▶ [SVOLGI QUANTO SEGUE]:
1: Nel brano sull'interdittiva prefettizia, quale soggetto l'Adunanza plenaria considera l'unico legittimato a impugnare il provvedimento?
2: Ricopia dal brano sull'interdittiva prefettizia il tratto che va da "Ognuna di queste" fino a "che l’ha prodotta.".

▶ [SEZIONE DOCUMENTO]:
§ §
Enunciato questo denso apparato argomentativo, l’Adunanza plenaria lo applica tuttavia al ribasso e di fatto fonda le sue conclusioni su un mero dato formale: la società è la destinataria dell’atto prefettizio e per ciò stesso si trova in rapporto di immediata inerenza con l’esercizio del potere interdittivo sicché è l’unico soggetto ad essere legittimato ad impugnare il provvedimento espressivo di quel potere.

Non è dato tuttavia comprendere, e la sentenza non lo chiarisce affatto, perché mai non si possano e debbano considerare effetti diretti, immediati, personali e attuali la perdita dei poteri gestori e di controllo subita dai soci, l’avvicendamento forzato subito dagli amministratori ed il discredito subito dagli uni e dagli altri quando il loro nome e le loro attività siano valorizzati in negativo ai fini della dimostrazione di un pericolo presunto di infiltrazione e di condizionamento di natura mafiosa.

Ognuna di queste diminuzioni trova infatti la sua fonte immediata nel provvedimento interdittivo, ha un’innegabile e grave valenza lesiva patrimoniale e personale, può essere rimossa solo attraverso la rimozione dell’atto che l’ha prodotta.
§ §
▶ [SEZIONE DATI]:
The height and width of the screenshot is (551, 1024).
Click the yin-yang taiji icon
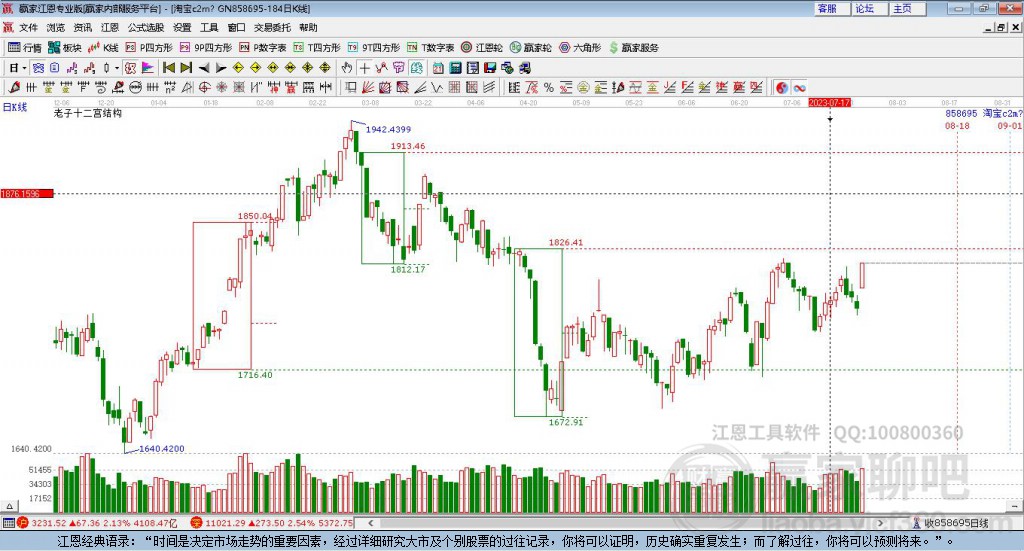pos(782,87)
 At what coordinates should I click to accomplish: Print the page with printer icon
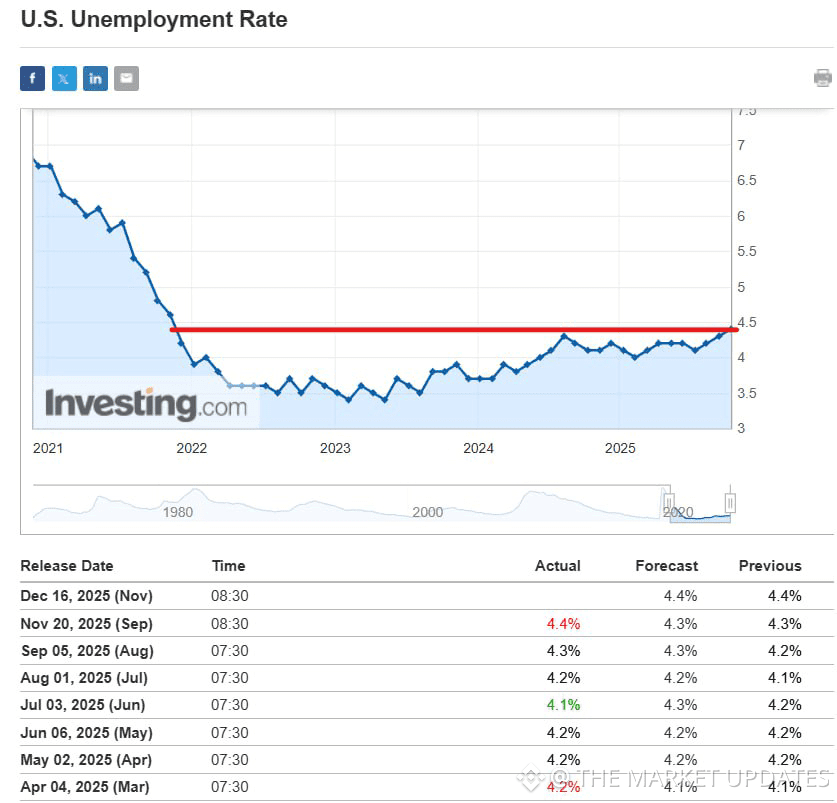(823, 78)
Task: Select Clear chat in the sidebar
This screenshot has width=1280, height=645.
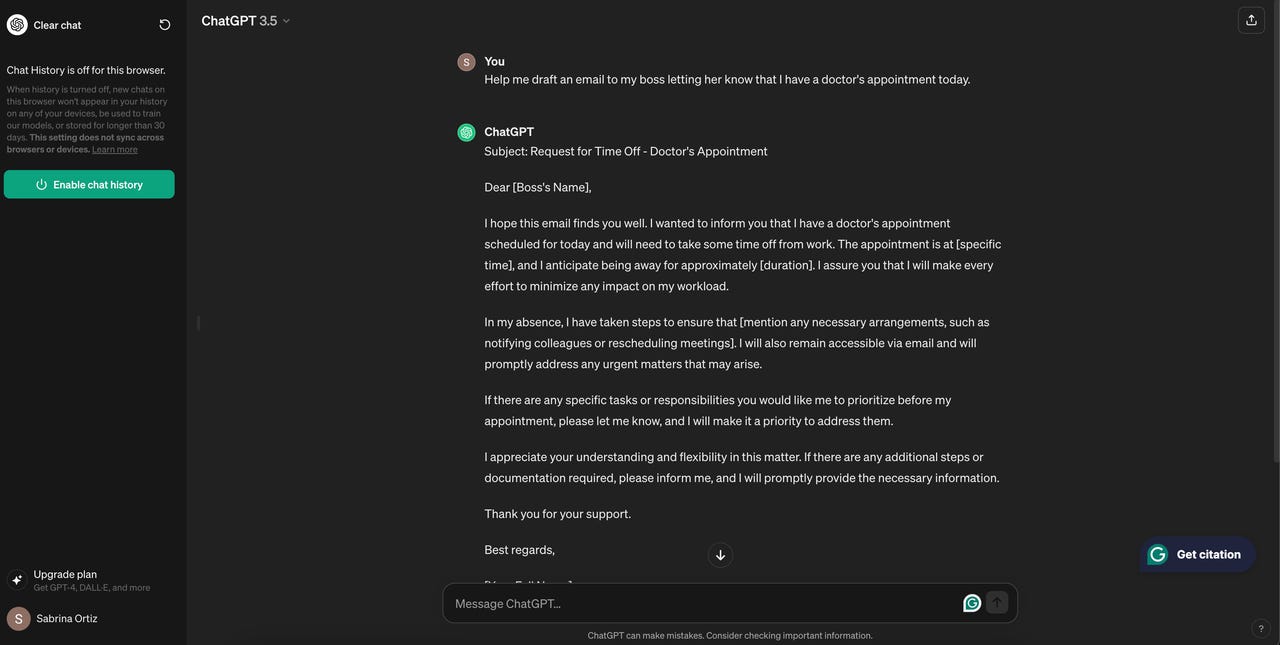Action: (x=57, y=25)
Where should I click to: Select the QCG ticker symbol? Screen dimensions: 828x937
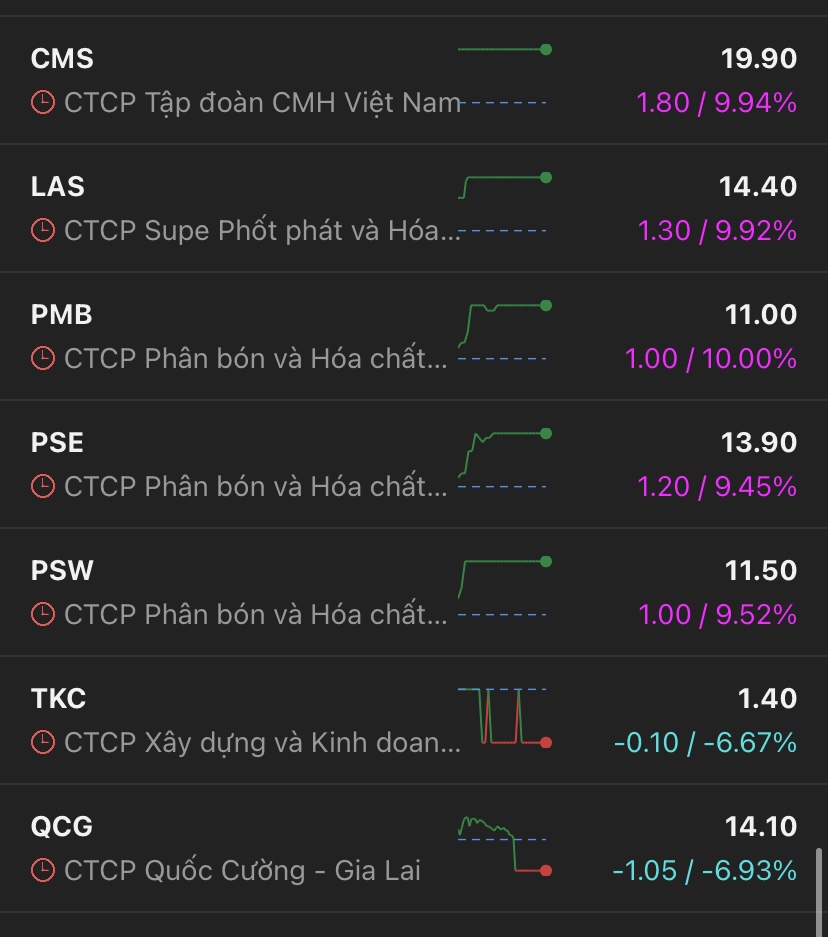tap(62, 827)
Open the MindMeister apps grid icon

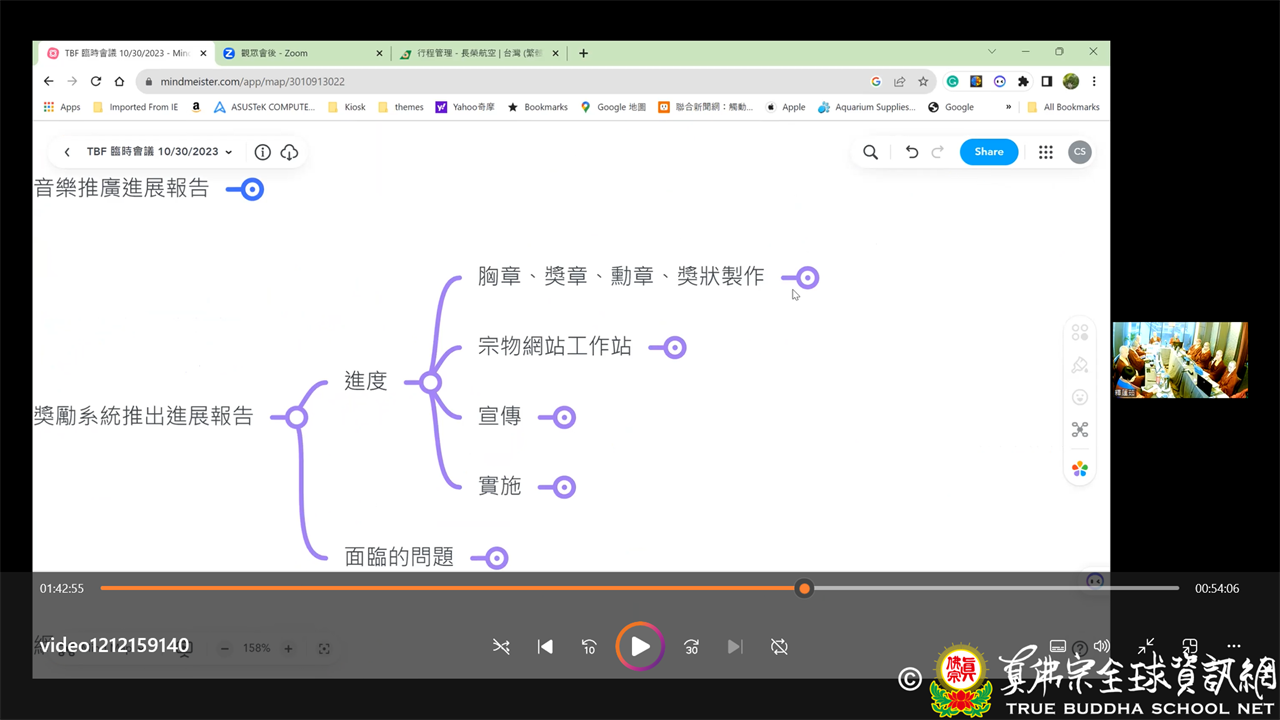pos(1045,152)
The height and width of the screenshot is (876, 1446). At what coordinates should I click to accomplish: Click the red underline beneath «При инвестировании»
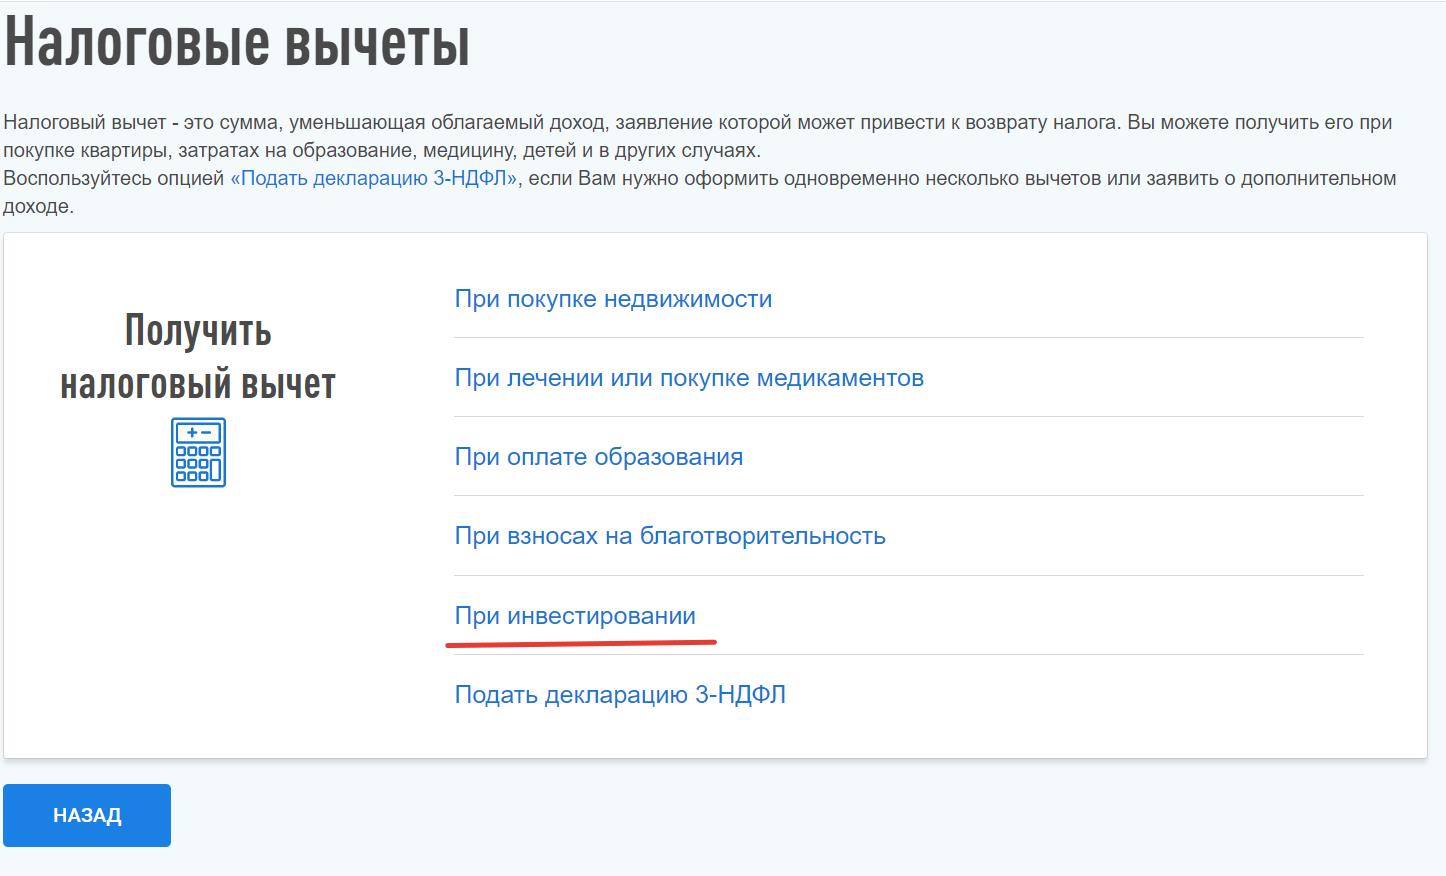[581, 643]
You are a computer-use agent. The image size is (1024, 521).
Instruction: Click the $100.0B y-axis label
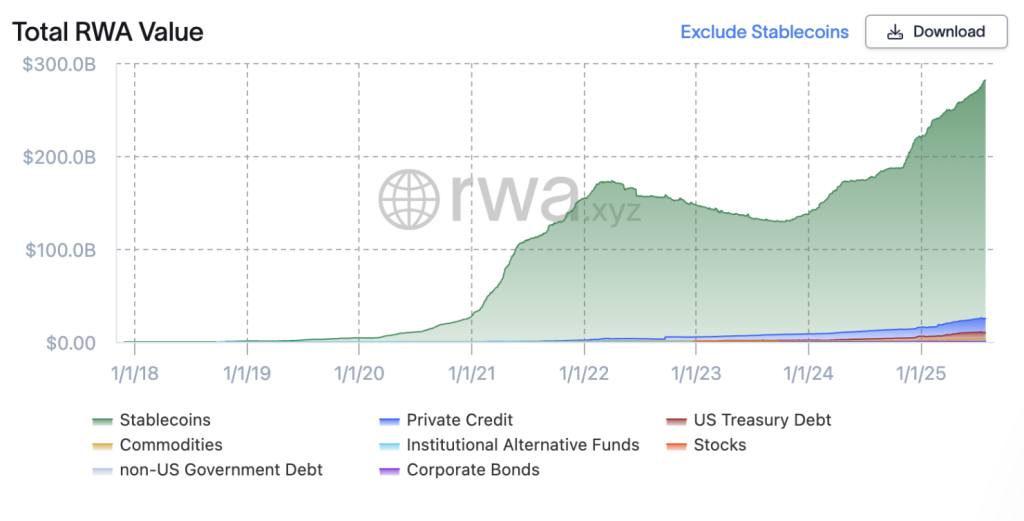coord(61,250)
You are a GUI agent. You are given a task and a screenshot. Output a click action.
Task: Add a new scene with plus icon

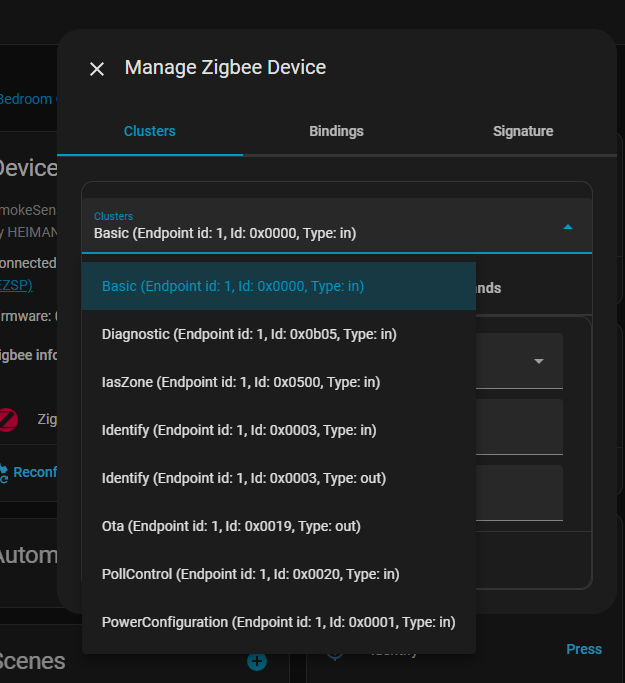point(257,661)
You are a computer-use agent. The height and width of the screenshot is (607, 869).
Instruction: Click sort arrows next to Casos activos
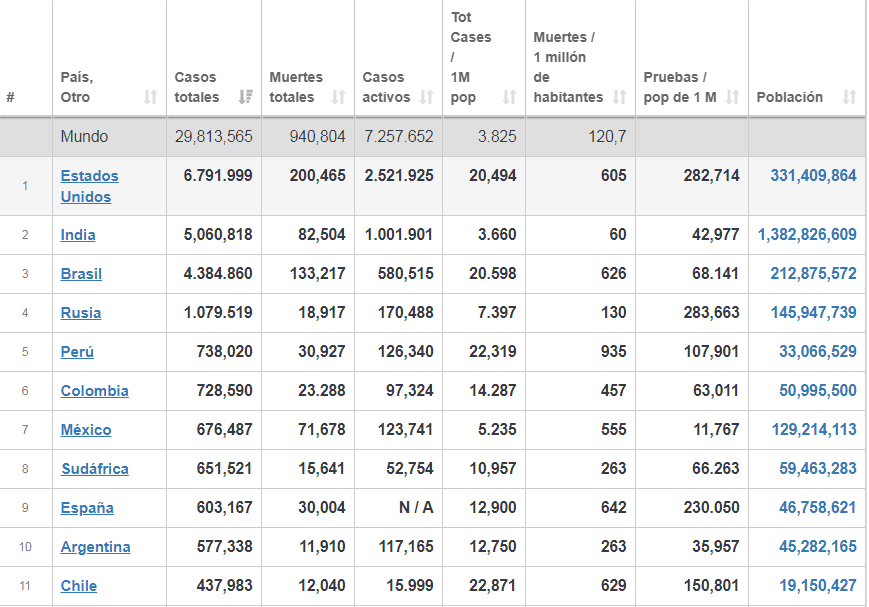427,97
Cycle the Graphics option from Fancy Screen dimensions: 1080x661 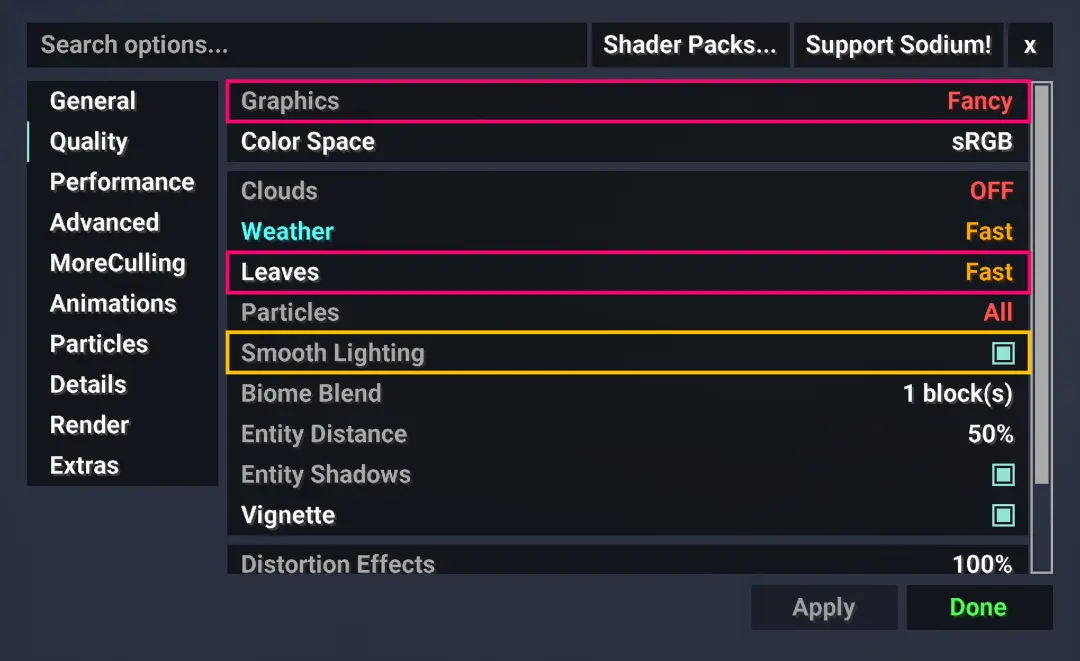[628, 101]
§ §
▶ [RISPOSTE SCRITTE]:
1: La società destinataria dell'atto prefettizio.

2:
Ognuna di queste diminuzioni trova infatti la sua fonte immediata nel provvedimento interdittivo, ha un’innegabile e grave valenza lesiva patrimoniale e personale, può essere rimossa solo attraverso la rimozione dell’atto che l’ha prodotta.